Background: Although epilepsy is estimated to exist in ~ 35% of individuals with cerebral palsy (CP), its clinical course within this group is not well defined.
Objective: To determine the clinical characteristics and risk factors associated with refractory epilepsy, in children and adolescents with CP.
Methods: A retrospective chart review of pediatric patients with CP and epilepsy, which were admitted during the years 1998-2018, was performed. Patients with intractable epilepsy vs. those with controlled disease were compared.

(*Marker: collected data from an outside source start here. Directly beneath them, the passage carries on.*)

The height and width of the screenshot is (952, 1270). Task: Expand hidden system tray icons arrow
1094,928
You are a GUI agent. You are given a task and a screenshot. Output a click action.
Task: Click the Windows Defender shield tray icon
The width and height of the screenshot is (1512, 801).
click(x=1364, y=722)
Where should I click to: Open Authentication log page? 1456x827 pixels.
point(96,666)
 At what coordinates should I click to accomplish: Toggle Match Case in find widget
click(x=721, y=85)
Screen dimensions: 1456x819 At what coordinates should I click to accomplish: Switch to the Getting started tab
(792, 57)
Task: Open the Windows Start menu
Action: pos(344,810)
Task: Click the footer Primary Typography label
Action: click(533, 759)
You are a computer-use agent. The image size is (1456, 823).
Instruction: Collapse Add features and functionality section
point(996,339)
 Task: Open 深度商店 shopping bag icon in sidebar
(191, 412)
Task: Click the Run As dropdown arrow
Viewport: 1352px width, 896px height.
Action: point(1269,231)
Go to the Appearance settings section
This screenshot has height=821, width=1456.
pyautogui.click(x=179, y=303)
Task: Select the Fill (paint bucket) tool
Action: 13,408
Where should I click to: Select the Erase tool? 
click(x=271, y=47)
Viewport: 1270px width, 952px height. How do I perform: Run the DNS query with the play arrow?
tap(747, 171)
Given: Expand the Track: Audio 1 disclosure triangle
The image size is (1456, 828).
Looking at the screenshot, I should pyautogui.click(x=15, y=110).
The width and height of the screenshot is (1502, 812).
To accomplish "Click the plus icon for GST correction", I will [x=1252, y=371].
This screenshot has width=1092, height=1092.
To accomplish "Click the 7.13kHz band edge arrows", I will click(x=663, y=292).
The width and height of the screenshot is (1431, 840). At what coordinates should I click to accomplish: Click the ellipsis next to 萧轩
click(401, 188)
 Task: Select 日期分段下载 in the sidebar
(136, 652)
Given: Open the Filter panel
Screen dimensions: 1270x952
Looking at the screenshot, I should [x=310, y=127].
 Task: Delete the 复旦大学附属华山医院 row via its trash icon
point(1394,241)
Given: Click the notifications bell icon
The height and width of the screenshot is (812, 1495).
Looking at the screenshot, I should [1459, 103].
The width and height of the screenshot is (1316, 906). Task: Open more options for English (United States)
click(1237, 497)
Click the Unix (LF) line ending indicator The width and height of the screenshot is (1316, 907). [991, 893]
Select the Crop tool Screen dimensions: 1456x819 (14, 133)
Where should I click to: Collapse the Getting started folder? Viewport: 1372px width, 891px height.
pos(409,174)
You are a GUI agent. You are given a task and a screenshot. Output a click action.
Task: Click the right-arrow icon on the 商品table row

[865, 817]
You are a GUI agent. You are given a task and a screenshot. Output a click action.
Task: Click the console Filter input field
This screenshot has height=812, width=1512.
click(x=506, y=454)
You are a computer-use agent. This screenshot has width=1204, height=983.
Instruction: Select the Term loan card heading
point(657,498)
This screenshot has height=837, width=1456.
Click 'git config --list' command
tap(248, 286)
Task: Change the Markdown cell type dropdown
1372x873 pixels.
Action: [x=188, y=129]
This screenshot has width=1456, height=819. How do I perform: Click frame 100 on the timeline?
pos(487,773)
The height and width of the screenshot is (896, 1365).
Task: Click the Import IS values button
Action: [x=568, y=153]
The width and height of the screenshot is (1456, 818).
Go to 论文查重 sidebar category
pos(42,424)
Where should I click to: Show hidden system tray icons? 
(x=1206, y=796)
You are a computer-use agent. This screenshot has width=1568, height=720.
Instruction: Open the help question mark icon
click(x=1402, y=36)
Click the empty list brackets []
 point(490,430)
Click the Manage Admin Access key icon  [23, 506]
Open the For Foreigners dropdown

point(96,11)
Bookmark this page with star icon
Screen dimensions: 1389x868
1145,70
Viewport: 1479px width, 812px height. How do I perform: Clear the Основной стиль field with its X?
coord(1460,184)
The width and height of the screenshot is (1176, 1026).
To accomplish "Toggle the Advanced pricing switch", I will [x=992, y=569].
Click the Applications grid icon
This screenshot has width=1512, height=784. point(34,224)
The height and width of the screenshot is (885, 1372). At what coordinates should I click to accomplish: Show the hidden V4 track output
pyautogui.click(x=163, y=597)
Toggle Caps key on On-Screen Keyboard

Results: A total of 277 medical charts of CP patients were reviewed, out of whom 92 (33%) had epilepsy, from which 20 (21%) was intractable. Independent risk factors of intractability included a younger age of seizure onset (P = .002), presence of brain malformations (P = .003), attending special education systems (P = .004), perinatal distress (P = .03) and a spastic quadriplegia CP type (P = .04). Multivariate analysis demonstrated that refractory epilepsy was associated with a younger age of seizure onset [odds ratio (OR) 4.69, 95% confidence interval (CI), (1.42-11.61, P = .02) and brain malformations (OR 4.16, 95% CI 1.15-7.43, P = .04). A combination of the significant predictive variables for refractory epilepsy yielded an area under the receiver operating curve of 0.873 (0.802–0.943).
Conclusion: We established a predictive model of refractory epilepsy in children and adolescents with CP, composed of five characteristics, which is simple to apply clinically. Early prediction of refractory epilepsy may help in offering alternative therapies, providing better seizure control and quality of life.